- **PROBLEM REQUIREMENTS**
In the copy, include no images. Reproduce the entries exactly.

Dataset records

-----

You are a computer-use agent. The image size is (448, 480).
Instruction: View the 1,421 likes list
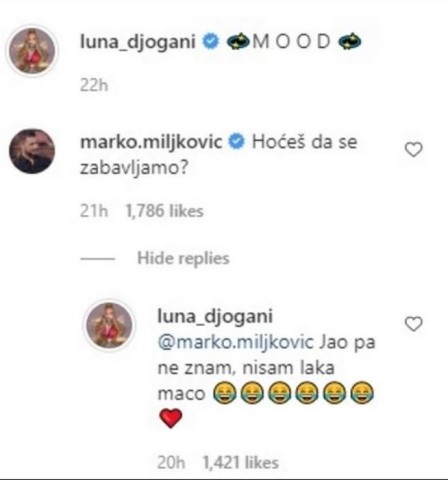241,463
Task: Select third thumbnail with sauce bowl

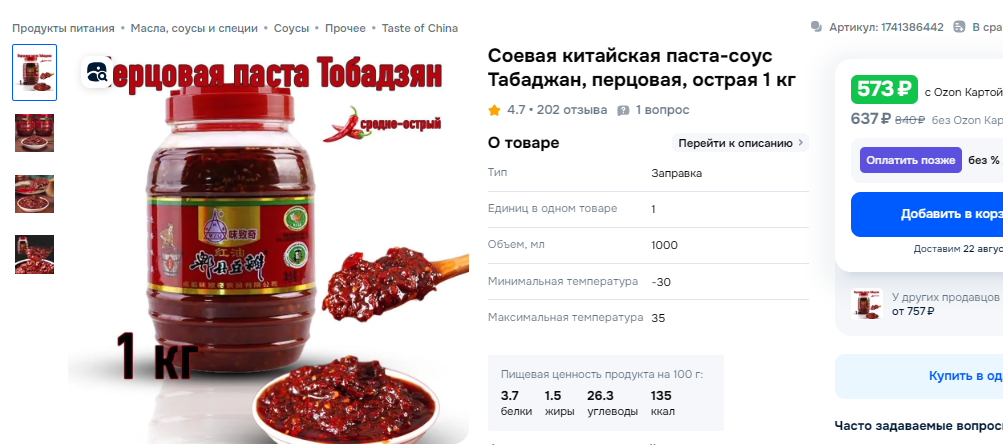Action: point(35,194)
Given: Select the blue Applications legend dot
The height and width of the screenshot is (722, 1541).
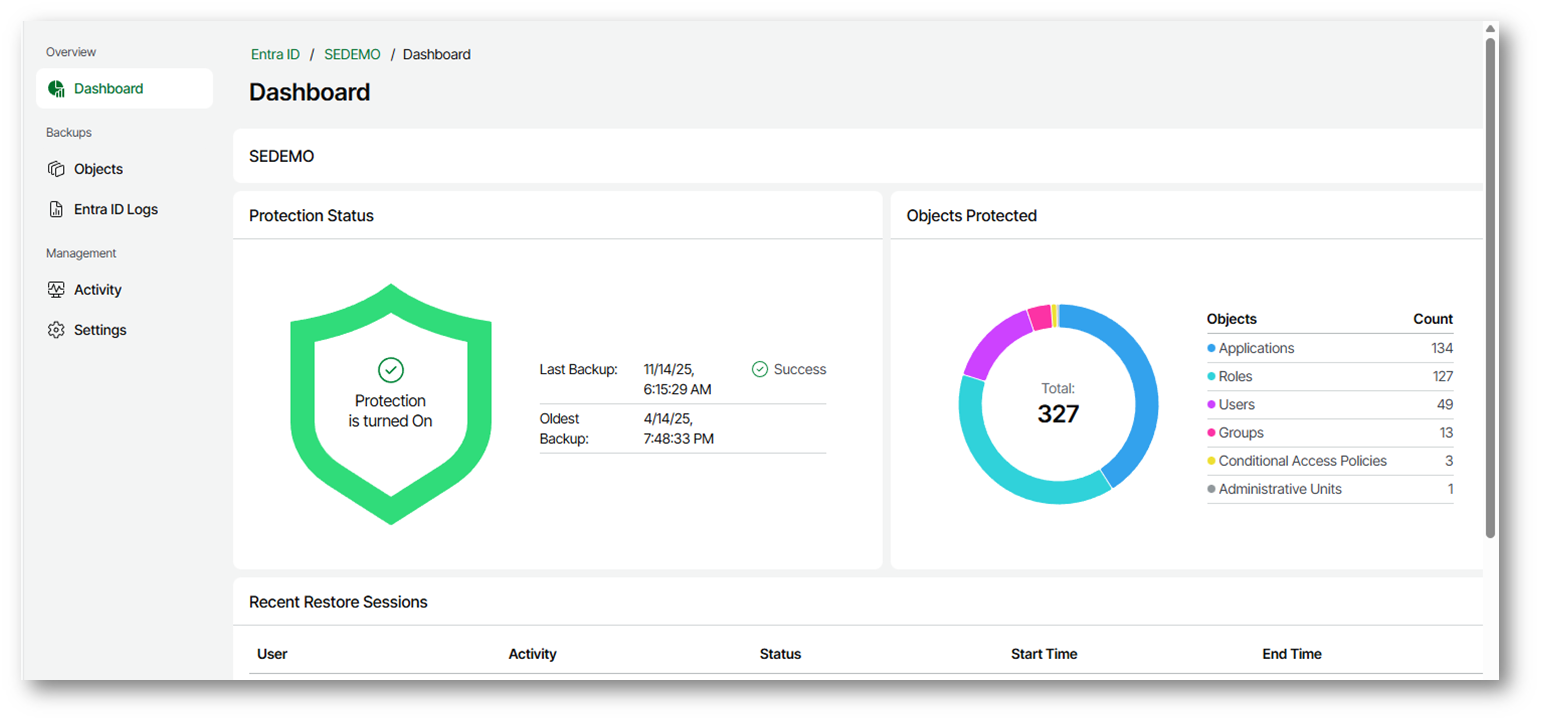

-----

- **RESPONSE AREA**
You are a computer-use agent. The image size is (448, 480).
Instruction: View the 1,421 likes list
241,463
Task: Select third thumbnail with sauce bowl

Action: point(35,194)
Given: Select the blue Applications legend dot
The height and width of the screenshot is (722, 1541).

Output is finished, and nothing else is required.